** EXERCISE GOAL **
Format the lines of the listing below as a JSON list of strings, one string per line and no blank lines, covering everything from the line containing "< 前のページ (566, 2192)" down to the line containing "[No] (899, 1329)", both included.

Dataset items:

begin

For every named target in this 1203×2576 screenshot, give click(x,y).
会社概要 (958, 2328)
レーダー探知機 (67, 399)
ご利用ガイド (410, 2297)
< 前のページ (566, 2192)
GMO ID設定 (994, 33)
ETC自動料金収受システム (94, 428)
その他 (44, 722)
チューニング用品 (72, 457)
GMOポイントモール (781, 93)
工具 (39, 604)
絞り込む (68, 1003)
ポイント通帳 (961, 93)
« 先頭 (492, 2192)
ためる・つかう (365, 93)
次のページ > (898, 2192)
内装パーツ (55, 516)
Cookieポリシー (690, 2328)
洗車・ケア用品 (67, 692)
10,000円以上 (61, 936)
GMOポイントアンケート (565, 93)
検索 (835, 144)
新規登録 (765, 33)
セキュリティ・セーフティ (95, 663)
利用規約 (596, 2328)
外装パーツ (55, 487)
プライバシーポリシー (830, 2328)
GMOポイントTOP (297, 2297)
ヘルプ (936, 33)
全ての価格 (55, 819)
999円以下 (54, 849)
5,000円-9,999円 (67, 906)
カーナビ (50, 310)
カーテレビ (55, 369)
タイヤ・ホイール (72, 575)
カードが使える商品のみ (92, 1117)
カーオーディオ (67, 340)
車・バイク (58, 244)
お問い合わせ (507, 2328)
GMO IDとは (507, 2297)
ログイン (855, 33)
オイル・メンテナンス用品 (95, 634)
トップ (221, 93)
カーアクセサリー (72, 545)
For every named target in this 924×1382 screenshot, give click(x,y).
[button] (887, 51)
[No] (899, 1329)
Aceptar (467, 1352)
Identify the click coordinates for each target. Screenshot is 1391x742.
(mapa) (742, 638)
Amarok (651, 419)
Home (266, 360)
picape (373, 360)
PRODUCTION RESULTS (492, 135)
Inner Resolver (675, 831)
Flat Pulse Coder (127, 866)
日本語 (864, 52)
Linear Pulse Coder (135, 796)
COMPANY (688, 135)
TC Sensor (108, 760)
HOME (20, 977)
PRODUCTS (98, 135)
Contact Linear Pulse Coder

end

** TASK ANSWER **
[
  "< 前のページ (566, 2192)",
  "GMO ID設定 (994, 33)",
  "ETC自動料金収受システム (94, 428)",
  "その他 (44, 722)",
  "チューニング用品 (72, 457)",
  "GMOポイントモール (781, 93)",
  "工具 (39, 604)",
  "絞り込む (68, 1003)",
  "ポイント通帳 (961, 93)",
  "« 先頭 (492, 2192)",
  "ためる・つかう (365, 93)",
  "次のページ > (898, 2192)",
  "内装パーツ (55, 516)",
  "Cookieポリシー (690, 2328)",
  "洗車・ケア用品 (67, 692)",
  "10,000円以上 (61, 936)",
  "GMOポイントアンケート (565, 93)",
  "検索 (835, 144)",
  "新規登録 (765, 33)",
  "セキュリティ・セーフティ (95, 663)",
  "利用規約 (596, 2328)",
  "外装パーツ (55, 487)",
  "プライバシーポリシー (830, 2328)",
  "GMOポイントTOP (297, 2297)",
  "ヘルプ (936, 33)",
  "全ての価格 (55, 819)",
  "999円以下 (54, 849)",
  "5,000円-9,999円 (67, 906)",
  "カーナビ (50, 310)",
  "カーテレビ (55, 369)",
  "タイヤ・ホイール (72, 575)",
  "カードが使える商品のみ (92, 1117)",
  "カーオーディオ (67, 340)",
  "車・バイク (58, 244)",
  "お問い合わせ (507, 2328)",
  "GMO IDとは (507, 2297)",
  "ログイン (855, 33)",
  "オイル・メンテナンス用品 (95, 634)",
  "トップ (221, 93)",
  "カーアクセサリー (72, 545)",
  "For every named target in this 924×1382 screenshot, give click(x,y).",
  "[button] (887, 51)",
  "[No] (899, 1329)"
]